Don’t Let Mental Illness Stop You From Pursuing Your Dreams!

The Growing Mental Health Crisis

In Spring 2017, almost 40 percent of college students said they felt too depressed to function sometime in the previous school year, and 61 percent said they felt “overwhelming anxiety.” The number of students visiting counseling centers grew around five times faster than enrollment levels.

That’s a problem.

Schools are attempting to help by making more resources available to students, but it isn’t as easy as just providing access to therapists and calling it a day. Every student’s experience is unique, and that often means that the approach needs to be unique, too.

Why Just Not Going Isn’t the Right Answer

Research tells us that graduating is immensely beneficial, and the benefits may be especially powerful to students with mental illness. These benefits start with making more money, but that isn’t where they end. Graduates have better physical health, enjoy healthier family dynamics, and just might even liver longer, making them more impervious to a mental or physical health crisis.

You Need the Right Funding and Support

Now, here’s the catch: it isn’t enough to just register and hope for the best. Being in that environment can be extremely frustrating and stressful if you’re trying to wing it without the right supports.

Think of it this way: if you were going skydiving, you wouldn’t just jump out of a plane without a parachute and knowing how to use, would you?

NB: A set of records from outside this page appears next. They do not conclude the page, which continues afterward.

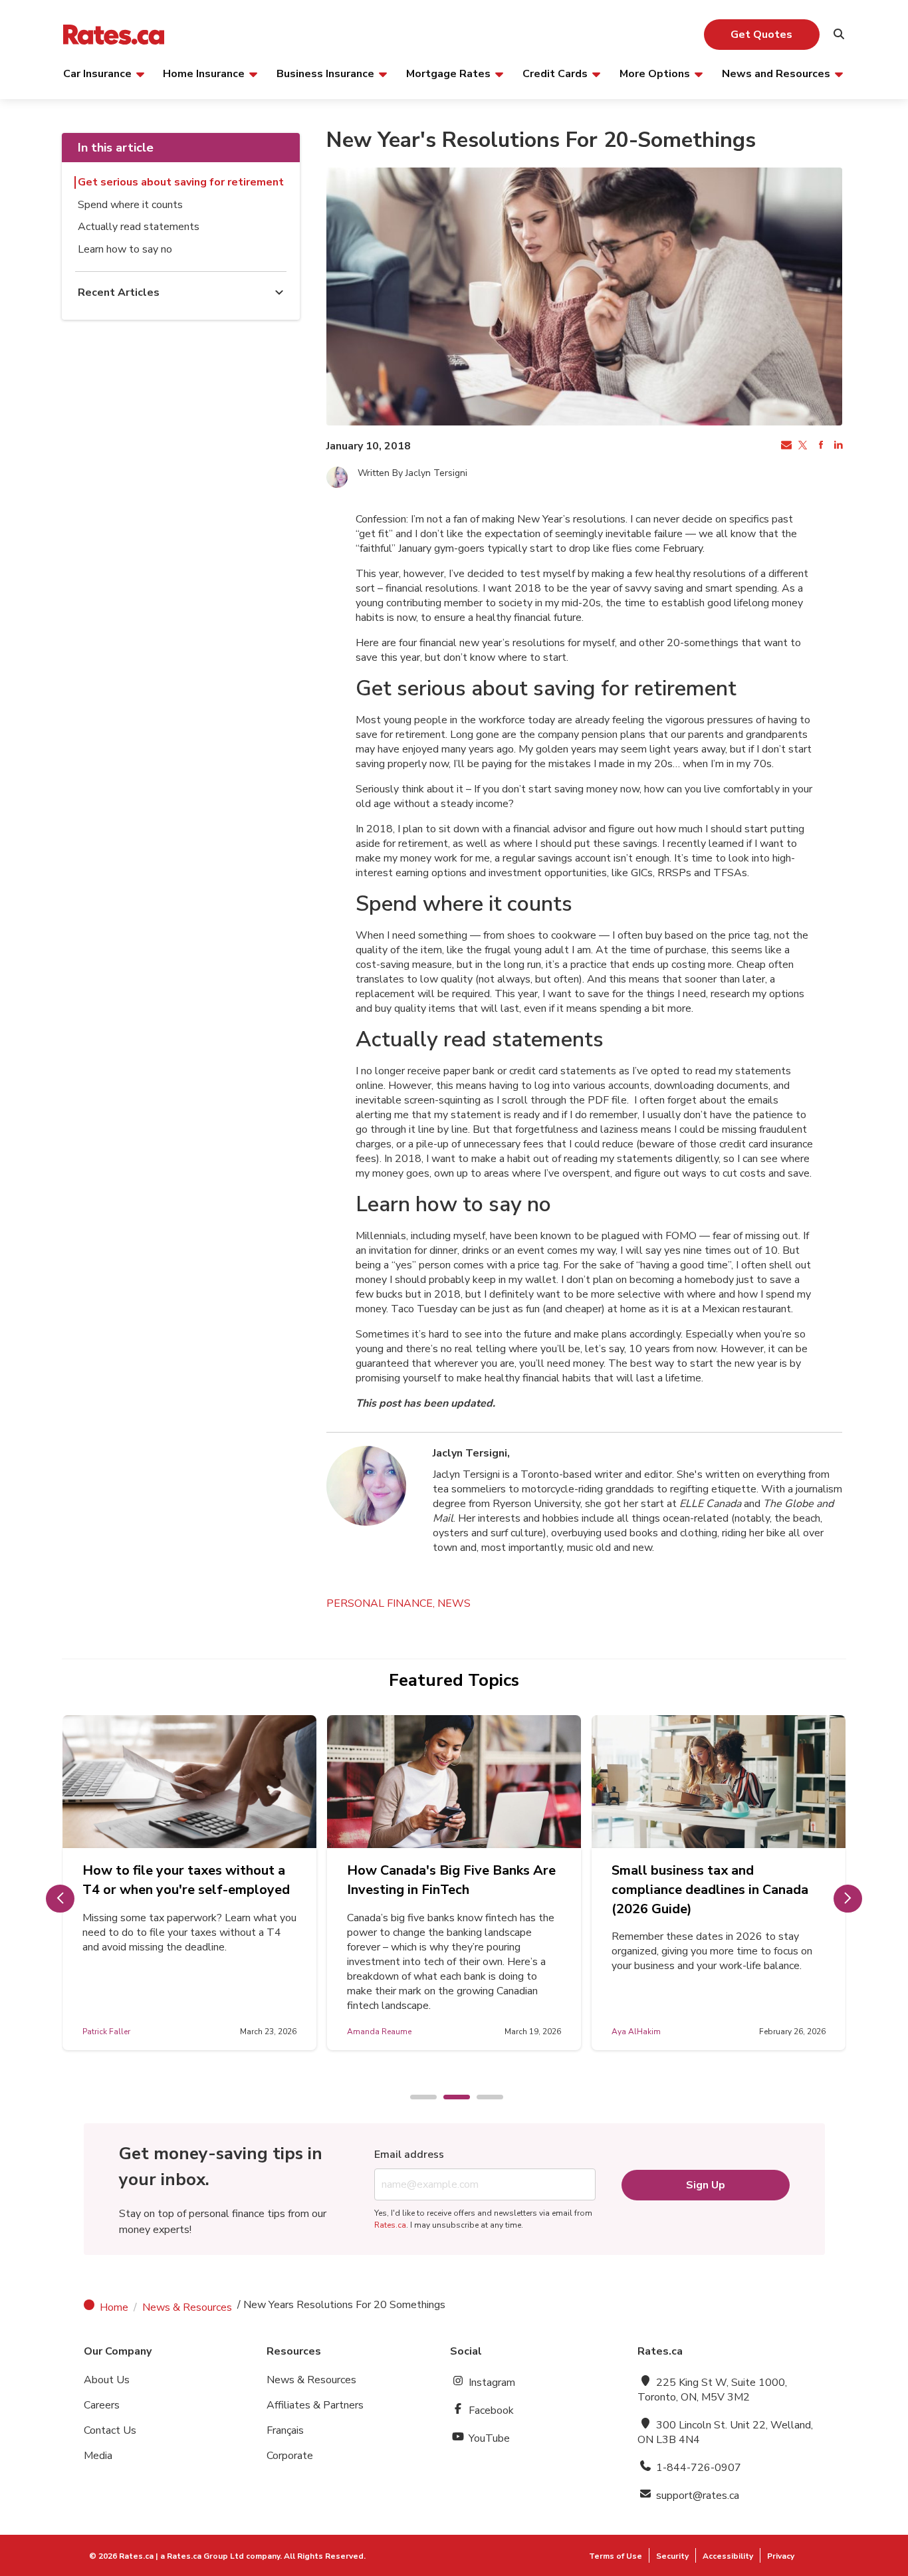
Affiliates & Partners (315, 2405)
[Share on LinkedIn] (837, 446)
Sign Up (705, 2185)
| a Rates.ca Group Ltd (200, 2556)
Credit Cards (555, 73)
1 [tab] (416, 2098)
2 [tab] (450, 2098)
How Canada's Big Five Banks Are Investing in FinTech (451, 1880)
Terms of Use (615, 2556)
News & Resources (187, 2307)
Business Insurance (325, 73)
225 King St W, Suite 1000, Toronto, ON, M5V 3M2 (712, 2389)
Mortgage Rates (448, 73)
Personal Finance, (381, 1603)
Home (114, 2307)
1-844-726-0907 (697, 2467)
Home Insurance (204, 73)
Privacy (780, 2556)
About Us (107, 2380)
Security (672, 2556)
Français (285, 2430)
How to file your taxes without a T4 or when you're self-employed (186, 1880)
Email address (409, 2154)
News (454, 1603)
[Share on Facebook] (819, 446)
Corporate (290, 2455)
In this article (116, 148)
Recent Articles (119, 292)
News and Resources (776, 73)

Having a support network, funding, therapy, and special accommodations, is like your “parachute.” You deploy it as needed to reduce stress, keep yourself afloat, and prevent yourself from experiencing a crisis.

Scholarships for Students with Mental Illness

Alright, you’re feeling motivated. Now, what?

There are a few scholarships available to help you pay for school that are specifically targeted to individuals who struggle with mental health.

Baer Reintegration Scholarships – The Baer Reintegration Scholarship services students with bipolar disorder, schizophrenia, or schizoaffective disorder. You can apply for up to $1,000 on this scholarship here.

Promises Treatment Center – Promises is experienced in treating inpatient and outpatient mental health sufferers, but they also know how important it is to have the right support for life. That’s why they offer students the opportunity to apply for up to $6,000 in scholarships for almost any college tuition.

FAFSA and Pell Grants – Having an intractable mental illness means you qualify as disabled under the eyes of the Americans with Disabilities Act. If you fill out your FAFSA and disclose your disability, you may be entitled to access special grants and scholarships,. This includes regularly accessible scholarships and scholarships for students with disabilities.

Don’t forget that schools are often very happy to offer additional support to students with mental illness. This includes special accommodations, extra time on exams, or even access to counseling and therapy during a potential crisis. Don’t be afraid to reach out for help early, and often. Your support network will help you succeed.